The duration of the entire initialization process time from the first request to the start of the power transfer phase should in many embodiments not exceed 100, 150, 180, 200, 250, or 500 ms.

The power transmitter and power receiver may thus be arranged to perform the operations sufficiently fast for the above timings to be met thereby allowing improved performance. In many embodiments, the power transmitter and power receiver may also be arranged to perform a time out detection. For example, if one of the above timings is not met with a margin of e.g. 0, 10, 20, 30, 50, 100 msec (different margins may be used for different time outs), the power transmitter and/or power receiver may consider that a time out/ error has occurred and terminate the initialization of the power transfer. This may for example include transmitting a power transfer termination message to the complementary device.

It will be appreciated that the above description for clarity has described embodiments of the invention with reference to different functional circuits, units and processors. However, it will be apparent that any suitable distribution of functionality between different functional circuits, units or processors may be used without detracting from the invention. For example, functionality illustrated to be performed by separate processors or controllers may be performed by the same processor or controllers. Hence, references to specific functional units or circuits are only to be seen as references to suitable means for providing the described functionality rather than indicative of a strict logical or physical structure or organization.

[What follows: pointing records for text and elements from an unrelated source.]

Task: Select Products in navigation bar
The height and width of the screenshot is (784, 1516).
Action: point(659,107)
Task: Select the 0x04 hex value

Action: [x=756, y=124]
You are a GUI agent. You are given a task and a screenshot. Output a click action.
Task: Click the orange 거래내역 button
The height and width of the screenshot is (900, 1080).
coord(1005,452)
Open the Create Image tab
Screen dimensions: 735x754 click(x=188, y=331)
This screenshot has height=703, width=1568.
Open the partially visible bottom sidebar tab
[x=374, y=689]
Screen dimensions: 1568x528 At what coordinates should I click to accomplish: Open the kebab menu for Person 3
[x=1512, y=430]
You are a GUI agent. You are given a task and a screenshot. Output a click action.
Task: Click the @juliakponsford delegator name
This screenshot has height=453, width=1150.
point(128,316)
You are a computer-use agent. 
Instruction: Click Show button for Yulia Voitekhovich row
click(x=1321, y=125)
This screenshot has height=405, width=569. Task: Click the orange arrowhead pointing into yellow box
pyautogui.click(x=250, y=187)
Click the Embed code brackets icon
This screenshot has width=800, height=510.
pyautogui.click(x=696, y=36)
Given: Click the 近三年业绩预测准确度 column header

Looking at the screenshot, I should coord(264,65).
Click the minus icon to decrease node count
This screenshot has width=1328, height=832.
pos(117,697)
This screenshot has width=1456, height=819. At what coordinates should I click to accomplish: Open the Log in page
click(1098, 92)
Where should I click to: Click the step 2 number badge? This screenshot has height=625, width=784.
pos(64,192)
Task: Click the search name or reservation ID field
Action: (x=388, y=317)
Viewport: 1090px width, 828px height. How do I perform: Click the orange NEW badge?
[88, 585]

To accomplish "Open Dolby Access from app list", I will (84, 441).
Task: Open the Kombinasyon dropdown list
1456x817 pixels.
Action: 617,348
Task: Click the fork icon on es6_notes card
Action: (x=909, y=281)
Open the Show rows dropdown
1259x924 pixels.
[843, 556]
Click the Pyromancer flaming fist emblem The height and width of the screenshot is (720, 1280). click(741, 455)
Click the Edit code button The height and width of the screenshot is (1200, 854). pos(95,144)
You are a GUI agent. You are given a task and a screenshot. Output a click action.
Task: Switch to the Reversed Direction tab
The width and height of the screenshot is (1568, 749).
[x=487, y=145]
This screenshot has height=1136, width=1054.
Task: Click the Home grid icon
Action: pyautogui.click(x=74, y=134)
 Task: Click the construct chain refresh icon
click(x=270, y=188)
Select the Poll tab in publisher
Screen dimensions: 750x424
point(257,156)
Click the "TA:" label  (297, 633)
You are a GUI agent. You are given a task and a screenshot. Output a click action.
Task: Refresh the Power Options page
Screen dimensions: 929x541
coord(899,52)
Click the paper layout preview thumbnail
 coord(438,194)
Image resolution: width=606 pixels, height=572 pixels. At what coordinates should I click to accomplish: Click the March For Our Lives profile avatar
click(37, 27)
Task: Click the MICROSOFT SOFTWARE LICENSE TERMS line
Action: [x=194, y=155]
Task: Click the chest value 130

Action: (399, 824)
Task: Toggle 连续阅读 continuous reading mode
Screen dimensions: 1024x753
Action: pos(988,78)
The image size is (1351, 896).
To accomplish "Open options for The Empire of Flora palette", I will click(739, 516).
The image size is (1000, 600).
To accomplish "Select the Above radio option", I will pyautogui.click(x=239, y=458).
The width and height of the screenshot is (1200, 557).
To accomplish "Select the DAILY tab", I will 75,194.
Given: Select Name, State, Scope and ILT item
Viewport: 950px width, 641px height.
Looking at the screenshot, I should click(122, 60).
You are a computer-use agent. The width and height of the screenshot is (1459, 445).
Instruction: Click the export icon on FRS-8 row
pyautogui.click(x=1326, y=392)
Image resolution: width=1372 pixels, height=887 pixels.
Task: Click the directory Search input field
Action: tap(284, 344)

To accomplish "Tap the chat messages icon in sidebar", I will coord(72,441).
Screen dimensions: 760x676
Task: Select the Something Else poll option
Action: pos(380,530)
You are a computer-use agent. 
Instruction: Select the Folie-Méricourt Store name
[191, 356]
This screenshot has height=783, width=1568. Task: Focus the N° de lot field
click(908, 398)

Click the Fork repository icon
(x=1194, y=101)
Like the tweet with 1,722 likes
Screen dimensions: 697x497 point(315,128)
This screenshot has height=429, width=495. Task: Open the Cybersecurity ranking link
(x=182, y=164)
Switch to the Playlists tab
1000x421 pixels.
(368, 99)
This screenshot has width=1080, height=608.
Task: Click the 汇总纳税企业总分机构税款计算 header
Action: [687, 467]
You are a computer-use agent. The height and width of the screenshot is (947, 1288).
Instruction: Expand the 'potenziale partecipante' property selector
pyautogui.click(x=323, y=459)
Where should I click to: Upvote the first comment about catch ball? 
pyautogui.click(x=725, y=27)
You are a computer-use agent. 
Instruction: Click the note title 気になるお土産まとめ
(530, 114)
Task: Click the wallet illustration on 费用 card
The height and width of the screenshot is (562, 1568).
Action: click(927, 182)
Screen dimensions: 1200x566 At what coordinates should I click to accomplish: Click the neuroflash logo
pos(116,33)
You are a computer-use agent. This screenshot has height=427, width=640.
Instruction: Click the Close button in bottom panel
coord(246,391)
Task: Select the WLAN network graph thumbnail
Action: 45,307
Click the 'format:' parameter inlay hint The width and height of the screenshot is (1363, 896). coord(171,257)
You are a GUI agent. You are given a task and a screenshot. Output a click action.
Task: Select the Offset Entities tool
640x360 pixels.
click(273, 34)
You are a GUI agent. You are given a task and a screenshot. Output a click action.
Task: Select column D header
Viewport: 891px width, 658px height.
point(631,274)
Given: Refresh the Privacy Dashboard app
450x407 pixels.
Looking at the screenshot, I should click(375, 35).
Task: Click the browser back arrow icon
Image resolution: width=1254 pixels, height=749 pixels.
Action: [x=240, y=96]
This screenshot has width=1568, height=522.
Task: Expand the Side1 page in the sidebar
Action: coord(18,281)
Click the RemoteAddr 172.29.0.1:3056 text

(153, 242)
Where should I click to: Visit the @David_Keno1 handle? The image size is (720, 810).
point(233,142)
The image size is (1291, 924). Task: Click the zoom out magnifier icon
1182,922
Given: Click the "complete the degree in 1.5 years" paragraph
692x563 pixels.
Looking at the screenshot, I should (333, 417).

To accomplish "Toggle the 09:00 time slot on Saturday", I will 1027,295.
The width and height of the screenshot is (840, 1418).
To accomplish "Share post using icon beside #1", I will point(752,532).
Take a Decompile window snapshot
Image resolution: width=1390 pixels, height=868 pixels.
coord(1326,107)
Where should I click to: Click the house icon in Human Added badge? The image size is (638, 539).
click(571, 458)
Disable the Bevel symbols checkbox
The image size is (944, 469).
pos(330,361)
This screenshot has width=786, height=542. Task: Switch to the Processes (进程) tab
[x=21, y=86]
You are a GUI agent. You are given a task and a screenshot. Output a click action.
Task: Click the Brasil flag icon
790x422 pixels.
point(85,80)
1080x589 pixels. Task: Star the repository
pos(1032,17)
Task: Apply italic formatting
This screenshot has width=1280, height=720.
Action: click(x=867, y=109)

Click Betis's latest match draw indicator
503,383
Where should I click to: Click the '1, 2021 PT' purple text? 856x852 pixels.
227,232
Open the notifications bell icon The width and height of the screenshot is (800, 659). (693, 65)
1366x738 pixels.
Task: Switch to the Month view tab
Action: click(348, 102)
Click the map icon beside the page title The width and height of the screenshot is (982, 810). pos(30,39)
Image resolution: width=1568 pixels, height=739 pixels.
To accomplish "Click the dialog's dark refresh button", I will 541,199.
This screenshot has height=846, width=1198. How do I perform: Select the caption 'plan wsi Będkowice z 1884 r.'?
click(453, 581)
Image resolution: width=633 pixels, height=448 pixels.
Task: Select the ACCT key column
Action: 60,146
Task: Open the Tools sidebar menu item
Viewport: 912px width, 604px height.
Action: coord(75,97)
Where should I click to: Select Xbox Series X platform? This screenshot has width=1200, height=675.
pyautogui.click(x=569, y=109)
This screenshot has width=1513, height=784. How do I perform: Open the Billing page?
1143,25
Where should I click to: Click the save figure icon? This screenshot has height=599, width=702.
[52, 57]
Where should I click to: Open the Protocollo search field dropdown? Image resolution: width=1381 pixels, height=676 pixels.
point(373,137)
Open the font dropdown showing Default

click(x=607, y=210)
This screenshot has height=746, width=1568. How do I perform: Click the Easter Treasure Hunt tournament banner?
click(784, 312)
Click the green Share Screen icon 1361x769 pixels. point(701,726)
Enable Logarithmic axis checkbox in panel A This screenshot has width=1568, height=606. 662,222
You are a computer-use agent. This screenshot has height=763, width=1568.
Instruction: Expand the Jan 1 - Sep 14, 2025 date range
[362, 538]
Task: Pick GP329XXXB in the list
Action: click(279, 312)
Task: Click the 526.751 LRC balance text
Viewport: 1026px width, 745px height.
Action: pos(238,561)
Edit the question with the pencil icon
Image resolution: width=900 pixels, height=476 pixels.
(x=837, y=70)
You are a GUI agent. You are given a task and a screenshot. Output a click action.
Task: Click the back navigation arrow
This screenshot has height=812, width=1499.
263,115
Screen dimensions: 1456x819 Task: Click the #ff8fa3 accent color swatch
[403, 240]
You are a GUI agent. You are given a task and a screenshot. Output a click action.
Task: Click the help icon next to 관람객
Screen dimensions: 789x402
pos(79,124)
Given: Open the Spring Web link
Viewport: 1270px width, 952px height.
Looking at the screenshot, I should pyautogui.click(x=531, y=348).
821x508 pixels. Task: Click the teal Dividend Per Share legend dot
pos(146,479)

The invention can be implemented in any suitable form including hardware, software, firmware or any combination of these. The invention may optionally be implemented at least partly as computer software running on one or more data processors and/or digital signal processors. The elements and components of an embodiment of the invention may be physically, functionally and logically implemented in any suitable way. Indeed the functionality may be implemented in a single unit, in a plurality of units or as part of other functional units. As such, the invention may be implemented in a single unit or may be physically and functionally distributed between different units, circuits and processors.

Although the present invention has been described in connection with some embodiments, it is not intended to be limited to the specific form set forth herein. Rather, the scope of the present invention is limited only by the accompanying claims. Additionally, although a feature may appear to be described in connection with particular embodiments, one skilled in the art would recognize that various features of the described embodiments may be combined in accordance with the invention. In the claims, the term comprising does not exclude the presence of other elements or steps.

Furthermore, although individually listed, a plurality of means, elements, circuits or method steps may be implemented by e.g. a single circuit, unit or processor. Additionally, although individual features may be included in different claims, these may possibly be advantageously combined, and the inclusion in different claims does not imply that a combination of features is not feasible and/or advantageous. Also the inclusion of a feature in one category of claims does not imply a limitation to this category but rather indicates that the feature is equally applicable to other claim categories as appropriate. The inclusion of a feature in a dependent claim of one independent claim does not imply a limitation to this independent clam but rather indicates that the feature is equally applicable to other independent claims as appropriate. Furthermore, the order of features in the claims do not imply any specific order in which the features must be worked and in particular the order of individual steps in a method claim does not imply that the steps must be performed in this order. Rather, the steps may be performed in any suitable order. In addition, singular references do not exclude a plurality. Thus, references to "a", "an", "first", "second" etc. do not preclude a plurality. Reference signs in the claims are provided merely as a clarifying example shall not be construed as limiting the scope of the claims in any way.